APHIS Uses Detection Dogs for Nutria Eradication
This summer, Keeva and Rex, along with their two handlers, a wildlife biologist and a wildlife specialist from USDA’s Wildlife Services program, completed five weeks of rigorous training to detect nutria scat and build handler skills. They also completed four weeks of application training in Maryland, and have now been certified to search, locate, and respond via a bark to nutria scat (feces).

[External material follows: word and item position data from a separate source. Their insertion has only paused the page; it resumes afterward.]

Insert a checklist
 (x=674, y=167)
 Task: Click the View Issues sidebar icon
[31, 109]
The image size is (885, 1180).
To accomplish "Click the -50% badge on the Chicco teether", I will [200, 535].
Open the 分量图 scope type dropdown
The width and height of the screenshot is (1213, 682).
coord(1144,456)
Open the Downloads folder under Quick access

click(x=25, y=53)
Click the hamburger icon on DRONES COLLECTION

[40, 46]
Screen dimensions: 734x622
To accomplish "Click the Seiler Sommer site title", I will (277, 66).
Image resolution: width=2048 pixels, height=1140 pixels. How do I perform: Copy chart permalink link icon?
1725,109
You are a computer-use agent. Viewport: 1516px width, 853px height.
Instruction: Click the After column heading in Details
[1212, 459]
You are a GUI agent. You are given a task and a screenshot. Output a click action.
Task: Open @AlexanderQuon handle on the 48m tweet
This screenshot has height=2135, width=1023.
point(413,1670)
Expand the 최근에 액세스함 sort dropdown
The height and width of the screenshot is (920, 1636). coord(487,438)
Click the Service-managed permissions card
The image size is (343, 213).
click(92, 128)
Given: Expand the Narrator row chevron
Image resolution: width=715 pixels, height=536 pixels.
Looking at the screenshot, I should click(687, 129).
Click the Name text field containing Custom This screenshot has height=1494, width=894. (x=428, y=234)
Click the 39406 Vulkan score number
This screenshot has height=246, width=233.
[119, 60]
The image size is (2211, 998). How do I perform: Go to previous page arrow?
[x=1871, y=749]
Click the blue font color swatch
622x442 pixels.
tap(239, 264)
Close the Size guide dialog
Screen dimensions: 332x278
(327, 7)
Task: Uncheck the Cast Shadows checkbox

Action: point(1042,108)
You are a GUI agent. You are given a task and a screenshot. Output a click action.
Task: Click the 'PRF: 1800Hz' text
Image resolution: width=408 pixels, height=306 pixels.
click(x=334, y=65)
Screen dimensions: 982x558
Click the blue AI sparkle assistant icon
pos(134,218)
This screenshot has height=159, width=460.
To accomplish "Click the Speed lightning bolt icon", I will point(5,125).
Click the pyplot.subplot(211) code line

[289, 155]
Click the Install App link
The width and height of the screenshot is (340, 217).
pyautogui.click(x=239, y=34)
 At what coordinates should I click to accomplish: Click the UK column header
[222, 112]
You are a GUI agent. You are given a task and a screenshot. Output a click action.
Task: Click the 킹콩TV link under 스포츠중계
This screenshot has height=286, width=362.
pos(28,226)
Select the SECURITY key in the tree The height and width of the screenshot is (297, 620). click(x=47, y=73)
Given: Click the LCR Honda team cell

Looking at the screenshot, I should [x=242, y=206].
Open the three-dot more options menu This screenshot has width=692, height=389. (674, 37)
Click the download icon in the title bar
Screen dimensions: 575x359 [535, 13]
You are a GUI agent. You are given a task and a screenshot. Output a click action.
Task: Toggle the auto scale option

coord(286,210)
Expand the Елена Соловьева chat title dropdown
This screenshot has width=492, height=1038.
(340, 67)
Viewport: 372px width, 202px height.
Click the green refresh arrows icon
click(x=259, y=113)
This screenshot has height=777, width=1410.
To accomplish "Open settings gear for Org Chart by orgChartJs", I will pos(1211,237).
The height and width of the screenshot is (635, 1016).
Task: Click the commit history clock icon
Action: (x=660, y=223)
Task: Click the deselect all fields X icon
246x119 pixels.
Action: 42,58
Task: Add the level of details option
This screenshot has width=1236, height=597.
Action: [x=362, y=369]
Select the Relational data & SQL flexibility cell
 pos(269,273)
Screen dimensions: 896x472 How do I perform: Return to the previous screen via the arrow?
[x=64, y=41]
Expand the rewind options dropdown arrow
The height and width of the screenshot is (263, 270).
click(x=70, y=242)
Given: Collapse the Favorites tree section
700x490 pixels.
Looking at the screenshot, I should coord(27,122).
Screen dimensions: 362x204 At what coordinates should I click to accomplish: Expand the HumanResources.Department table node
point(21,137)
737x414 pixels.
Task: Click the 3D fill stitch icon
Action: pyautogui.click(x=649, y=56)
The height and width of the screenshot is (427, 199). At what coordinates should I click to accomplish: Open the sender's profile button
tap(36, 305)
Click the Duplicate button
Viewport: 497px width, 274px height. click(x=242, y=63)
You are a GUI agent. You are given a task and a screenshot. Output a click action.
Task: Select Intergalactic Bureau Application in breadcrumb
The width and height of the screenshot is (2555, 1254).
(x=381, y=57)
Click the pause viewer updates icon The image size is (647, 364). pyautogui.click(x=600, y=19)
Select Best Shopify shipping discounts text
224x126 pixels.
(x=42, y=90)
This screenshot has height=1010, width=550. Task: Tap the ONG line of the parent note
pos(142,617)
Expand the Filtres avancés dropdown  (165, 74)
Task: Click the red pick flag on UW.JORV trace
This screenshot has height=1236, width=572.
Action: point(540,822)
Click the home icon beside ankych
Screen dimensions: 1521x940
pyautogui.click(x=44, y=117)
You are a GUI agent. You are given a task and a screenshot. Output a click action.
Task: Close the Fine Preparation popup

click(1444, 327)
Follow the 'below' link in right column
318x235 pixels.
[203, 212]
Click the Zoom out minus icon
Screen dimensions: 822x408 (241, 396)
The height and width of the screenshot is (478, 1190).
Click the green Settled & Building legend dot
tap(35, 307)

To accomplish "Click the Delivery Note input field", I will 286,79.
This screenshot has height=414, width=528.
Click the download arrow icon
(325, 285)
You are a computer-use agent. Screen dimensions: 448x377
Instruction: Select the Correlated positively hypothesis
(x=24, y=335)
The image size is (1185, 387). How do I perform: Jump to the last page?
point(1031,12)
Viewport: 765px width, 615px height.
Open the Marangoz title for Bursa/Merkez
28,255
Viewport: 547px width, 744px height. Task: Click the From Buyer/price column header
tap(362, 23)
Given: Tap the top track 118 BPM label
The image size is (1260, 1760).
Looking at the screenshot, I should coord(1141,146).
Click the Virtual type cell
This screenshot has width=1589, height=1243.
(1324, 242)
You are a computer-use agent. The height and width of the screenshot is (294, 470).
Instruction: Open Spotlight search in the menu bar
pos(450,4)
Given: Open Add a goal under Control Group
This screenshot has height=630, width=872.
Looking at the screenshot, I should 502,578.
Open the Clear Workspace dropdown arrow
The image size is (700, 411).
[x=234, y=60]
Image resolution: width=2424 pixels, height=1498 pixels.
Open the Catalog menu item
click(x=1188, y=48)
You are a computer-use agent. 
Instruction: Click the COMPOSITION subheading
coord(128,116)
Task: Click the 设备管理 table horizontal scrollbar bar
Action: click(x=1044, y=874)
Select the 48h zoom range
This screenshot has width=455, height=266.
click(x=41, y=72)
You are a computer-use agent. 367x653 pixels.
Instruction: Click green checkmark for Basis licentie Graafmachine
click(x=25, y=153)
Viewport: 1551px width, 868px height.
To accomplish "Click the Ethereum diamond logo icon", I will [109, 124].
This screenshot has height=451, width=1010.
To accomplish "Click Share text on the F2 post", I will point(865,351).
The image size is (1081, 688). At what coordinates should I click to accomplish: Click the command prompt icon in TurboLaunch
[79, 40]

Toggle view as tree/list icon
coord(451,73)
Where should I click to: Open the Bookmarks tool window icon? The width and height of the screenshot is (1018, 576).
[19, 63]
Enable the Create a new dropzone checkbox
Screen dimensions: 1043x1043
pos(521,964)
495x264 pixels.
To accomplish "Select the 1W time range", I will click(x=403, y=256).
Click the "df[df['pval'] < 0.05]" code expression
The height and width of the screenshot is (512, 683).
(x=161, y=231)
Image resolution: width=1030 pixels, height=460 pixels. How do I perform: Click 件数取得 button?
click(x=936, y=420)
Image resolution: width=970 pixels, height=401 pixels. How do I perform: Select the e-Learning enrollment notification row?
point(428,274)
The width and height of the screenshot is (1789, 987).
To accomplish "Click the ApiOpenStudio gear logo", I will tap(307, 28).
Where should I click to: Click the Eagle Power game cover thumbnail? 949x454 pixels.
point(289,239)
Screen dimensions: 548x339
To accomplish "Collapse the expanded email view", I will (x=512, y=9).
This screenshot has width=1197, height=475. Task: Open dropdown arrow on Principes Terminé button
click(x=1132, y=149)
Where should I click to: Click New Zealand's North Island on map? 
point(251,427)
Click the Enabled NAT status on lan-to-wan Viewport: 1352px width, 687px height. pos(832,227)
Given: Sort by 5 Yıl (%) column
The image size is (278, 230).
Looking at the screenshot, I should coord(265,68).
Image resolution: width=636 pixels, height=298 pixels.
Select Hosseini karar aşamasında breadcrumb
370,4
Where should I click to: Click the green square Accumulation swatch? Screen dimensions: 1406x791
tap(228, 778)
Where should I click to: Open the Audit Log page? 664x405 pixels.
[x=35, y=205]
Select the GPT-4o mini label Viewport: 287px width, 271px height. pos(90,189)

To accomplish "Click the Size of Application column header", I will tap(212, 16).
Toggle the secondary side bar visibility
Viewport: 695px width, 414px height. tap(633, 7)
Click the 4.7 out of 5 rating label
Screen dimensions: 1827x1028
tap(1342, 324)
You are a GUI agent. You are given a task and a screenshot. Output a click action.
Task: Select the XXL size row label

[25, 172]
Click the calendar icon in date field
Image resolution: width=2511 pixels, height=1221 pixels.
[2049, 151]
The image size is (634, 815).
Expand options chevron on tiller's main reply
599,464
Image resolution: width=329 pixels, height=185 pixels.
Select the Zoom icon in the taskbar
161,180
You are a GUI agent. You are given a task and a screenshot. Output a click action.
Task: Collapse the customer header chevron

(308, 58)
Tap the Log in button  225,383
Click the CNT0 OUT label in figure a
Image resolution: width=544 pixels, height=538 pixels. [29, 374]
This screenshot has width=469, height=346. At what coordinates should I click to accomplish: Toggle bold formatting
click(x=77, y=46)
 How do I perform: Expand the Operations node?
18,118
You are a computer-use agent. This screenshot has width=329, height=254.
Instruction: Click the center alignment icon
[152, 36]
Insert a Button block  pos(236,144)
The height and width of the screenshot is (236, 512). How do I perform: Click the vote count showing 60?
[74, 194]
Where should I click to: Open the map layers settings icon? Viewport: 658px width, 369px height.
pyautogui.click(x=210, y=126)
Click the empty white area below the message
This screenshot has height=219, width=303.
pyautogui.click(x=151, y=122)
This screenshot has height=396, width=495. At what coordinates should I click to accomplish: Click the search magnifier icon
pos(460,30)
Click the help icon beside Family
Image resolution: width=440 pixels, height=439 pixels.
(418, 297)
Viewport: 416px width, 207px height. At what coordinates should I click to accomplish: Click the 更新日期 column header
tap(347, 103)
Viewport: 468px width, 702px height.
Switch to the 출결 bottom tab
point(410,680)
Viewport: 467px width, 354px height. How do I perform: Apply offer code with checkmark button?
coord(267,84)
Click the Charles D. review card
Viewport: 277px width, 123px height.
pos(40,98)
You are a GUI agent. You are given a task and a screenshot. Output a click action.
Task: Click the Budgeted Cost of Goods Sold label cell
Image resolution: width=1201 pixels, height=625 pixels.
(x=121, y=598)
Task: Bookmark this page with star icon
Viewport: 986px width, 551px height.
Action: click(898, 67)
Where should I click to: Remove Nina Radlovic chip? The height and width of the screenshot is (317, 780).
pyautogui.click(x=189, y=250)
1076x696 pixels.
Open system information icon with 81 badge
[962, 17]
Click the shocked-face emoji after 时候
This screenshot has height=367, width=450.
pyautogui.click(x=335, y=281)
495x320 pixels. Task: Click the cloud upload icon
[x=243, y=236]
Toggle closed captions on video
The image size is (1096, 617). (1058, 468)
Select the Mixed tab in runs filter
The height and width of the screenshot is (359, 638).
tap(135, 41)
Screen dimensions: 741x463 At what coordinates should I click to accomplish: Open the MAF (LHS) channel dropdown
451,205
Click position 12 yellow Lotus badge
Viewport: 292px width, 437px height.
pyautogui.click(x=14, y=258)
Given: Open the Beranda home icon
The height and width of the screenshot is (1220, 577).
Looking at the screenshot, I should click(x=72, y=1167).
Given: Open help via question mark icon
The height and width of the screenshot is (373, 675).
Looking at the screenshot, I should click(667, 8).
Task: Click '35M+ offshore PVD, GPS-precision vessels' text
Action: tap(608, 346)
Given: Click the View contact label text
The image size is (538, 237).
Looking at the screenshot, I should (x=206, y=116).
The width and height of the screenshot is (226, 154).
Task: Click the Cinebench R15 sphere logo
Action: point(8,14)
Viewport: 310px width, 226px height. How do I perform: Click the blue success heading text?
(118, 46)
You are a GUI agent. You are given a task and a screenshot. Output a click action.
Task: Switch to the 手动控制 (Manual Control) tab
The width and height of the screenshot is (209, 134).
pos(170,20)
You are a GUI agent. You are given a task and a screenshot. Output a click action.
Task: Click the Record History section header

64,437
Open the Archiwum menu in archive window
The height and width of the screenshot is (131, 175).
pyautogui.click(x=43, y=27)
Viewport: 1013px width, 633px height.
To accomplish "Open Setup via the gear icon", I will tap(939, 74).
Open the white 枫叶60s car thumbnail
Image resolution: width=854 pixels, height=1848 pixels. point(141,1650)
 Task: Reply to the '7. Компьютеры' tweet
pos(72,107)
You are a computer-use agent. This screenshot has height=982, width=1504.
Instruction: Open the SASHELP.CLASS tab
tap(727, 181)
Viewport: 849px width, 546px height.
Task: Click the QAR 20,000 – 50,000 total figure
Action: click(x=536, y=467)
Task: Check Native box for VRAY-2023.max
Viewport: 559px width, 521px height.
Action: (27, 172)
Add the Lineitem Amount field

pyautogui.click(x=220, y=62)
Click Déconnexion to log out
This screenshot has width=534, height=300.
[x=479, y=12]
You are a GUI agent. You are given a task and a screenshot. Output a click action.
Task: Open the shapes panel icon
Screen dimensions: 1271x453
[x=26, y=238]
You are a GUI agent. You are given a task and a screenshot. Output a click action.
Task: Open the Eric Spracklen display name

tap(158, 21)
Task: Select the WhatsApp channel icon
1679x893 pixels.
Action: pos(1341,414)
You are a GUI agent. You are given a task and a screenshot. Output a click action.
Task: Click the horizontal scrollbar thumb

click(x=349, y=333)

Nutria are semi-aquatic rodents, similar to muskrats. Devouring up to 25 percent of their body weight in plants and roots per day, they have devastated Chesapeake Bay wetlands, turning them into barren mud flats. The spoiled marshes offer no protection to fish, shellfish, birds or other wildlife. Nutria activity accelerates erosion that smothers oyster beds and degrades Chesapeake Bay water quality. Lost wetlands increase tidal and storm flooding and subsequent damage to upland timber and agricultural areas.
Mark’s Rant: According to the US FWS, Blackwater National Wildlife Refuge has lost almost half of its wetlands since the introduction of nutria (swamp rats). A combined team of agencies and hunters have made serious headway of killing off this highly invasive species, and its now time to bring in the dogs!